• What you will do:
In the entries that follow, find the line containing "Image resolution: width=1024" and the line containing "external link icon", then retype exactly the lines from the first through the second, pictures excluded.

(Beginning of Record excerpts)

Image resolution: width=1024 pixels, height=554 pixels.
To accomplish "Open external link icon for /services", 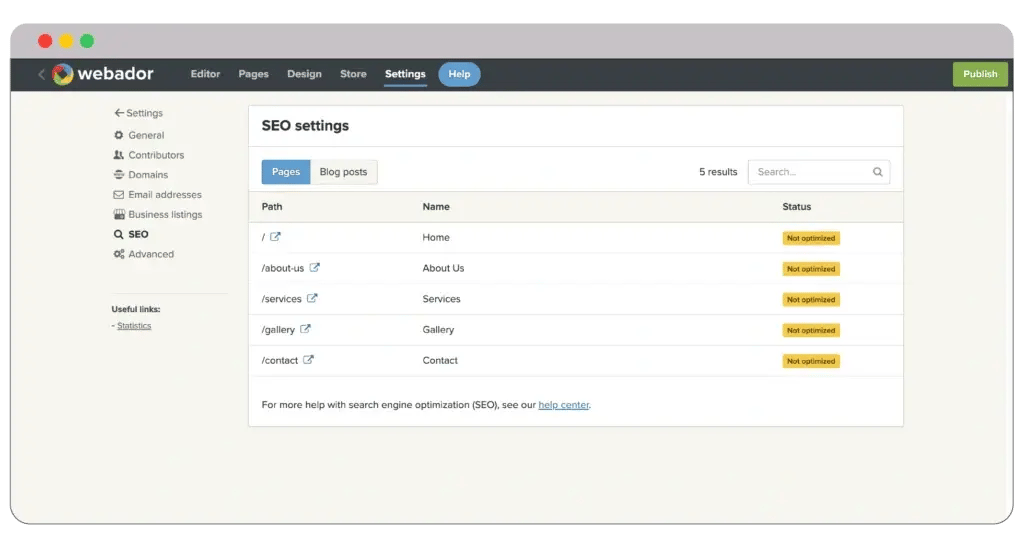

(End of Record excerpts)
(Beginning of Record excerpts)

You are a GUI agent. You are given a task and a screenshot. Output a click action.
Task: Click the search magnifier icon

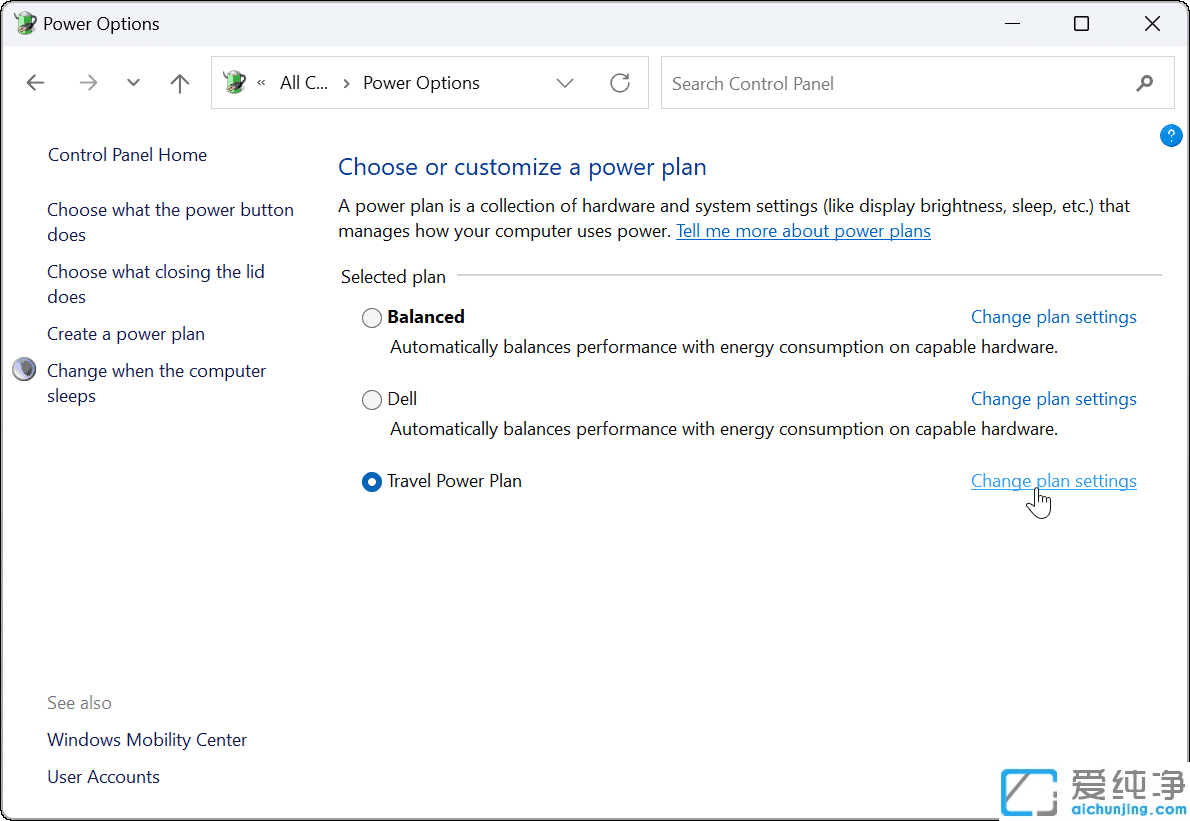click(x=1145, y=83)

(End of Record excerpts)

• Written reply:
Image resolution: width=1024 pixels, height=554 pixels.
To accomplish "Open external link icon for /services", 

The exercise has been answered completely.